- Instructions to follow
Return only the lines from the one containing "The image size is (2255, 487)." to the end of the entries below, exactly as written, both ends included.

- Material provided
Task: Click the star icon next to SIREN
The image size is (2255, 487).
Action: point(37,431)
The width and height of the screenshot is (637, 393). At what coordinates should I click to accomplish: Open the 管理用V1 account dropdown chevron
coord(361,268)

- Solution to the problem
The image size is (2255, 487).
Action: point(37,431)
The width and height of the screenshot is (637, 393). At what coordinates should I click to accomplish: Open the 管理用V1 account dropdown chevron
coord(361,268)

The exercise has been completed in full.